Peter Cantrell

Personal information
- Full name: Peter Edward Cantrell
- Born: 28 October 1962 (age 63) Gunnedah, New South Wales, Australia
- Nickname: Crazy
- Batting: Right-handed
- Bowling: Right-arm offbreak
- Role: Opening Batsman, Coach

International information
- National side: Netherlands (1996);
- ODI debut (cap 3): 17 February 1996 v New Zealand
- Last ODI: 5 March 1996 v South Africa

Domestic team information
- Kampong
- Queensland

Career statistics
| Competition | ODI | FC | LA |
| Matches | 5 | 34 | 20 |
| Runs scored | 160 | 1,827 | 542 |
| Batting average | 32.00 | 32.62 | 27.10 |
| 100s/50s | 0/0 | 3/11 | 1/0 |
| Top score | 47 | 176* | 100 |
| Balls bowled | 186 | 3,411 | 643 |
| Wickets | 3 | 27 | 10 |
| Bowling average | 56.66 | 63.00 | 50.40 |
| 5 wickets in innings | 0 | 0 | 0 |
| 10 wickets in match | 0 | 0 | 0 |
| Best bowling | 1/18 | 4/52 | 2/39 |
| Catches/stumpings | 0/0 | 43/0 | 6/0 |
- Source: Cricinfo, 15 May 2017

= Peter Cantrell =

Dutch cricketer (born 1962)

Peter Edward Cantrell (born 28 October 1962) is a Dutch former cricketer. He has represented Queensland in the Australian domestic circuit.

==Domestic career==
He also played 33 first class matches for Queensland and once for an Australian XI.

Cantrell is best remembered as a substitute fielder who took two catches during the Australia v England Test match at the Gabba during the 1990-91 Ashes series. In spite of the fact that Cantrell had apparently been at a nightclub until 3am that morning, one of these catches, which dismissed one of England's few batsmen in form at the time, Alec Stewart, has been described as a "blinder". England duly collapsed and lost by ten wickets in this the first Test, on their way to another heavy defeat in the series.
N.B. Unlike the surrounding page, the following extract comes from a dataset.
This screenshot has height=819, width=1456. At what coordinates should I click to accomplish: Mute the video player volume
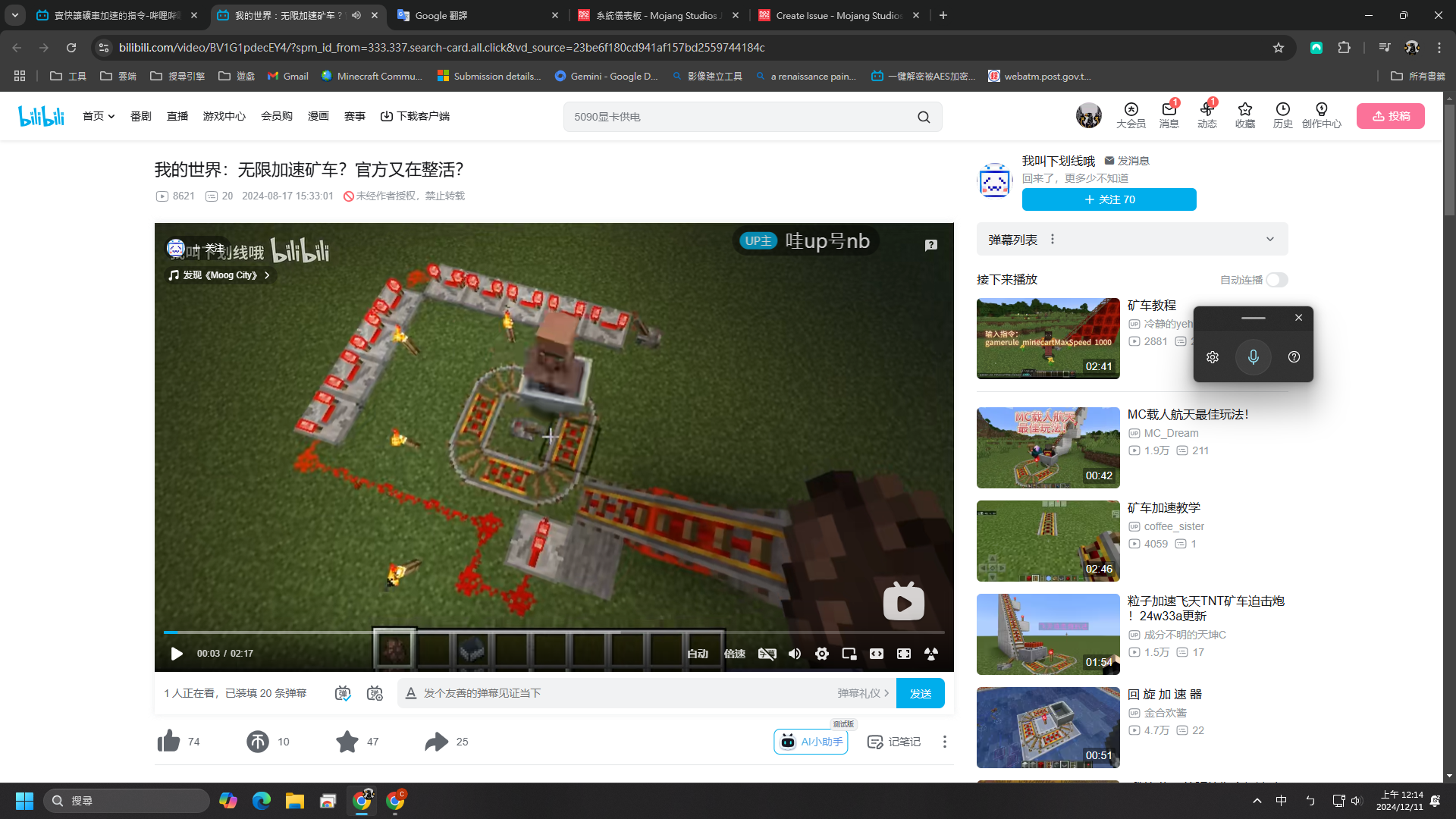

ESPNCricinfo observes that, in an ironic partial anticipation of the Gary Pratt controversy of 2005, "Cantrell's presence was slightly controversial, given that he was probably the best gully fielder in Australia at the time and that the less sure-fingered Carl Rackemann was the official 12th man".

Two and a half years later, Cantrell helped to defeat "England" again, this time for a different international team, when he starred in a surprise seven-wicket win for the Netherlands over an England XI which included Darren Gough and then test players Nasser Hussain and Martin McCague, Cantrell scoring 64 and taking 2 for 40.

This however was not in a one-day international and he had to wait another three years for his official international debut.

==International career==
He played all five of his One Day Internationals for The Netherlands during the 1996 World Cup. He scored 160 runs in the five ODIs, with a decent average of 32.

==Coaching career==
He was coach of the Netherlands for the 2007 World Cup but stood down as head coach after the tournament, citing difficulties managing coaching and his job as a golf instructor.